Once the final agreement has been negotiated, countries may sign within a specified time frame, and if they wish to become bound as a party, they may then ratify the agreement. The agreement enters into force once a minimum number of parties has ratified, as stated in the agreement. It is also possible to accede to a convention, which is a one-step approach to becoming bound once the agreement is closed for signature.
In Canada, the federal government has the authority to negotiate and enter into international agreements. Cabinet approval is required to sign, ratify or accede to a new agreement. Generally, signature indicates the party's intent to consider ratification in good faith. Canada typically does not ratify until all legal measures are in place domestically to ensure the agreement's implementation at the time of entry into force. In some cases, this means developing and introducing new regulations under the Canadian Environmental Protection Act 1999 (CEPA 1999) or other existing legislation to comply with requirements of the agreement.
- The 1987 Montreal Protocol on substances that dplete the ozone layer
- The Basel Convention on the transboundary movement of hazardous wastes and their disposal (PDF Format, 400KB)

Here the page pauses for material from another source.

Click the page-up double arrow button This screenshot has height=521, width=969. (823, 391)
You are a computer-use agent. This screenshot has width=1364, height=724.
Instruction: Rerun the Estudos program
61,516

- The Convention on the prevention of marine pollution by dumping of wastes and other matter
- Canada-US agreement on Great Lakes water quality - 2012
- Canada-US air quality agreement
- Canada-US agreement on the transboundary movement of hazardous waste
- Organisation for Economic Cooperation and Development (OECD) decision of the Council concerning the control of transboundary movements of wastes destined for recovery operations
- OECD decision-recommendation of the Council on the systematic investigation of existing chemicals
- Decision of the Council concerning the minimum pre-marketing eet of data in the assessment of chemicals
- OECD decision-recommendation on further measures for the protection of the environment by control of polychlorinated biphenyls [C(87)2]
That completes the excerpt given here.